**WHAT TO DO**
A. For each statement, answer yes or no according to the interview on anarchist pedagogy, and quote the words from it that decide the answer. (i) The University is an anarchist institution. (ii) Colleagues often ask the speaker what they eat. (iii) The speaker always opens by naming "the A word."
B. Carry the interview on anarchist pedagogy forward from its final sentence.

**DOCUMENT SEGMENT**
========================================

ACB – As a young academic, how do your colleagues understand your CAS perspective? What are the frequent questions you are asked? Do your colleagues and the University agree with the anarchist pedagogy you are promoting, why?

JL – Some colleagues do seem to understand and value the CAS perspective and others absolutely do not. Among those that get it, there are those that respect it and mostly leave it be and then those that absolutely hate it and belittle it any chance they can. I think that’s how dominant ideology works though, right? I mean the people that get it and see it as a threat to their blatantly human supremacist work often are those first to put CAS related work down or to attack it. This is the sad part of academia, but also part of the gig. I wrote about this in a chapter in Anarchism and Animal Liberation: Essays on Complementary Elements of Total Liberation where I wrote a letter to my colleagues of past, present, and future so I won’t go too far into it here but the short of it is haters are going to hate—especially the ones who don’t want the inconvenience of change. 

Oh no, not a vegan anarchist! It’s hit or miss how colleagues relate to, agree with, or disagree with anarchist pedagogies. I mean the most common questions are “so what do you eat?” or “are you offended because I eat meat” but then there are more genuine questions like “how does anarchism fit into the academy” or “Do you really think total anarchy is the answer?”  (Insert huge sigh and deep breath) I have to regularly explain that anarchism is likely not something they are quite familiar with and they likely have some mixed-up perceptions about it.  It’s not anything goes but rather it’s about learning to make decisions together in ways that don’t rely on a State, on authoritarianism, or default to a socially (thus human) constituted value-hierarchizing of everything.  It’s about decisions being made by those directly impacted by the decisions being made and that not being only informed by humans. It’s about consent, consensus, mutual aid, and equity among all species.  It’s not about rules, laws, policing, dominance, or majority rule. I don’t always lead with “the A word” but rather just with full transparency how I teach and engage as much as I can with resistance to reproducing authoritarianism and centric politics. Most of the time this is anarchist. The University itself is not at all anarchist but it does provide a context for which anarchism can be studied and practiced. So, I guess sometimes the best, and to some the worst, part about anarchist pedagogies is that they decenter the power of professors and empower students and communities in ways that often those in power are not comfortable with. I guess for me on the days I’m really questioning if Universities can be spaces to support actual change I remember the importance of interrupting spaces where dominant assumptions are reproduced and of the importance of being unapologetically utopian and committed to what a future from the rubble of current dominant cultures might be. In particular, it helps that I’m in education where it’s my job to think about, and research, how me might learn to teach differently and with attention to multispecies justice AND sustainability.

========================================

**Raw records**

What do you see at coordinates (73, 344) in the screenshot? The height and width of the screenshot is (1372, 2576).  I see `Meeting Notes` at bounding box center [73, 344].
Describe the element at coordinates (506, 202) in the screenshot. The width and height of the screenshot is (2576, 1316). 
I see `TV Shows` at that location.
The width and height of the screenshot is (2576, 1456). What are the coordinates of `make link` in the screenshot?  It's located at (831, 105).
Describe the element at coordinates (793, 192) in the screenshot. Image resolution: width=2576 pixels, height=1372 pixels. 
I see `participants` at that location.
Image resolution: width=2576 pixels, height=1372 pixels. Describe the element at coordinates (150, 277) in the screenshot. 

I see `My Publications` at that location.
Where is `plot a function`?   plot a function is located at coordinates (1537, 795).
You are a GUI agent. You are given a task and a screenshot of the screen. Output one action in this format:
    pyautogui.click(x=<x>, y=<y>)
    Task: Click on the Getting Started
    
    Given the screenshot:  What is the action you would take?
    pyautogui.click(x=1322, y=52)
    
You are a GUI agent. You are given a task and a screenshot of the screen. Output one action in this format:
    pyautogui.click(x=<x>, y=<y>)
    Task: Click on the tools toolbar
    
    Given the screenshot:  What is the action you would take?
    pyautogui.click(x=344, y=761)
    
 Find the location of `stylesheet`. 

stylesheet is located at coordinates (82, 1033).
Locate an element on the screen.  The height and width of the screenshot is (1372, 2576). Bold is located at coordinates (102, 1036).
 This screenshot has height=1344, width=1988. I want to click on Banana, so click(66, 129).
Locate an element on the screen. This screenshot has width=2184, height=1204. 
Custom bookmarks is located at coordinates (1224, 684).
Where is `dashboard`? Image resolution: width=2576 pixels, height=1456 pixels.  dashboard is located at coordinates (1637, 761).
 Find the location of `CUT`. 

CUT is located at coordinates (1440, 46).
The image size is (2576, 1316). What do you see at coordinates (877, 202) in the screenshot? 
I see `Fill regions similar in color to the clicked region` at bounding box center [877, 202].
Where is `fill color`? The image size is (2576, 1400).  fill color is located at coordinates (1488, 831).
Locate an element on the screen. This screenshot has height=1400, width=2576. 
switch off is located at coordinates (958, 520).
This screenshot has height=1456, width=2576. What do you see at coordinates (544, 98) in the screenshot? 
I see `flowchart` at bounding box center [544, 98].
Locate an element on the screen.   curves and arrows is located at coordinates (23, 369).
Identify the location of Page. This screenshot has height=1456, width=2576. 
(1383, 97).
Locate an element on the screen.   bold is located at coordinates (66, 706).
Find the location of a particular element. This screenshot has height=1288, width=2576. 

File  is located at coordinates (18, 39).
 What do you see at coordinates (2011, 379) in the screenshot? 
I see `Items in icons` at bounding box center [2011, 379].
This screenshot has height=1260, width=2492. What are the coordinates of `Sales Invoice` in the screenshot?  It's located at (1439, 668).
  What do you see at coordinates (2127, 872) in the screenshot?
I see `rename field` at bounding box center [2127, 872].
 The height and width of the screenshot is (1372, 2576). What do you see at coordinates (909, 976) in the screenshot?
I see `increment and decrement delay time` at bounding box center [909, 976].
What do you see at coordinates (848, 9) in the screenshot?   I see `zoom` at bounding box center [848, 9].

========================================

**RESPONSES PER TASK**
A.
(i) No: "The University itself is not at all anarchist but it does provide a context for which anarchism can be studied and practiced."
(ii) Yes: "the most common questions are “so what do you eat?”"
(iii) No: "I don’t always lead with “the A word”"

B.
ACB – What do ecojustice and ecopedagogy mean to you? How and why are they relevant to CAS principles?

JL – This question is really a great question. I could go on at book length about this and have particularly about EcoJustice (see EcoJustice Education: Toward Diverse, Democratic, and Sustainable Communities).  In short, EcoJustice and Ecopedagogy are very similar with some minor differences that I think, while different, complement one another and both work quite well with CAS principles. Both those frameworks, EcoJustice and Ecopedagogy, see no separation between the root causes of social, ecological, and environmental justice and both frameworks direct educators toward a cultural shift in how, in particular Western Industrial/Capitalist Culture, reproduces a particular kind of colonial mindset rooted in domination. Ecopedagogy, is a framework introduced by Richard Kahn’s work to bring the work of Freire and other critical pedagogues to light as he and other critical pedagogy scholar-activist educators urge for “planetary citizens” and an education toward such a consciousness through critical pedagogy that recognizes value for all life.  Kahn’s work is incredibly important because really there continues to be a lack of attention to the connections between the health of diverse species and the planet with goals of social justice and Kahn makes a clear call for and provides a framework through ecopedagogy for how critical pedagogy should include close ethical consideration and actions taken in support of all life on the planet.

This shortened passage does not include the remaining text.